I Can’t Win . . .

Thanks in large part to Ryan and being able to talk to him, I finally came to grips with everything concerning Mike and the rest of that group a few weeks ago.  Maybe a bit more than a month, I’m not sure.  But now . . .

Something else has cropped up.  Whereas before I was depressed because of how angry I felt at the situation I was in because of Mike, and saddened because I wanted . . . something with him, now I find myself depressed because I don’t.

Hmm . . .  That made next to no sense.  Let me explain.

Lexi was over last night after I got off work.  We were gonna watch the Saw movies, cuz she’s never seen them, but we ended up talking/watching videos of my Halloween/birthday parties.  (I had to show her that one where Shannon gave me the pillow sized gift that turned out to be a gift certificate.  Not to mention the Halloween party where Mike and I sang Phantom.)  Anyway, we watched those, and I realized . . . not even a twinge.  When Mike was on the screen, doing his evil laugh, or his ‘last triumph over the card,’ or even singing Phantom with me, I felt . . . nothing.  It was as if the tape I was watching wasn’t of my life.  It was as if I was watching an old familiar movie, but didn’t personally know anyone on the screen.

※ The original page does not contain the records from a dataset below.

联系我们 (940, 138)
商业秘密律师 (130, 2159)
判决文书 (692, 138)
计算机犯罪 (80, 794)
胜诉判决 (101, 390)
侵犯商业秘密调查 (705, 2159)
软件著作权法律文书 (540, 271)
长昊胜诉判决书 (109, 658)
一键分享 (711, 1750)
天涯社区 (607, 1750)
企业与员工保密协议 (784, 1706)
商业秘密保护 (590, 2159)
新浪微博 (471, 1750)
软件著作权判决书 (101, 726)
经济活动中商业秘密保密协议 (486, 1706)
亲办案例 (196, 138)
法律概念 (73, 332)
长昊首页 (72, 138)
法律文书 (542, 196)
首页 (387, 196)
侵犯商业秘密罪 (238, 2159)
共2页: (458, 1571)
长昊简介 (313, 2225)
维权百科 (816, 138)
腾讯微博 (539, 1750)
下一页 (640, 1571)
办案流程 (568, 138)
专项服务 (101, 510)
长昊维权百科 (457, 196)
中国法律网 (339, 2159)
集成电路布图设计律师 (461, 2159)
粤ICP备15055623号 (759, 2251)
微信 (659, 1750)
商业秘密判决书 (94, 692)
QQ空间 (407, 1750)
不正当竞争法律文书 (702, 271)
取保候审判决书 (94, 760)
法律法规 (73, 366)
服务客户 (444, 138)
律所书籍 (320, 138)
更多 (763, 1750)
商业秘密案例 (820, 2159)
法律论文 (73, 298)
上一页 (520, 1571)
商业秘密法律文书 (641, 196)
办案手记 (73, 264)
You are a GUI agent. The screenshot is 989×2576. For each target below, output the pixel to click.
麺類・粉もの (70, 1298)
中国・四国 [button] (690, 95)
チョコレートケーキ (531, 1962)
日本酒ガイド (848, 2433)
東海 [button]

And that saddens me because it truly means I’ve lost Mike to life.  Heck, I had to go to Staples to pick up some Sharpie pens a bit ago, and don’t you know, Mike was at the register next to the one I went to.  I didn’t feel a thing.  Sure, I recognized him, but other than that, he could have just been any other stranger on the street.

Yet I remember, back when I was best friends with him, or at the start of us being together, when he came into a room . . . I knew.  The room felt different when he’d entered it.  I don’t know why, but there was a definite difference for me.  Now, that’s not there.

I’ve said for a long time that losing someone to life hurts more tha  losing them to death.  I hold to that.  I lost Mike to life.  We could be right next to one another and it just doesn’t matter.  Neither of us affects the other anymore.  We don’t feel each other in a room, or intuitively feel what the other is experiencing.

And it makes me sad to know that this is the truth . . .

Log in to write a note

you definatly need a hug. /hug Chris

The good news is, the sadness goes away in a not-too-long amount of time 🙂 Remember: the opposite of love is not hate. It’s indifference. You’ve let him go. You’re free.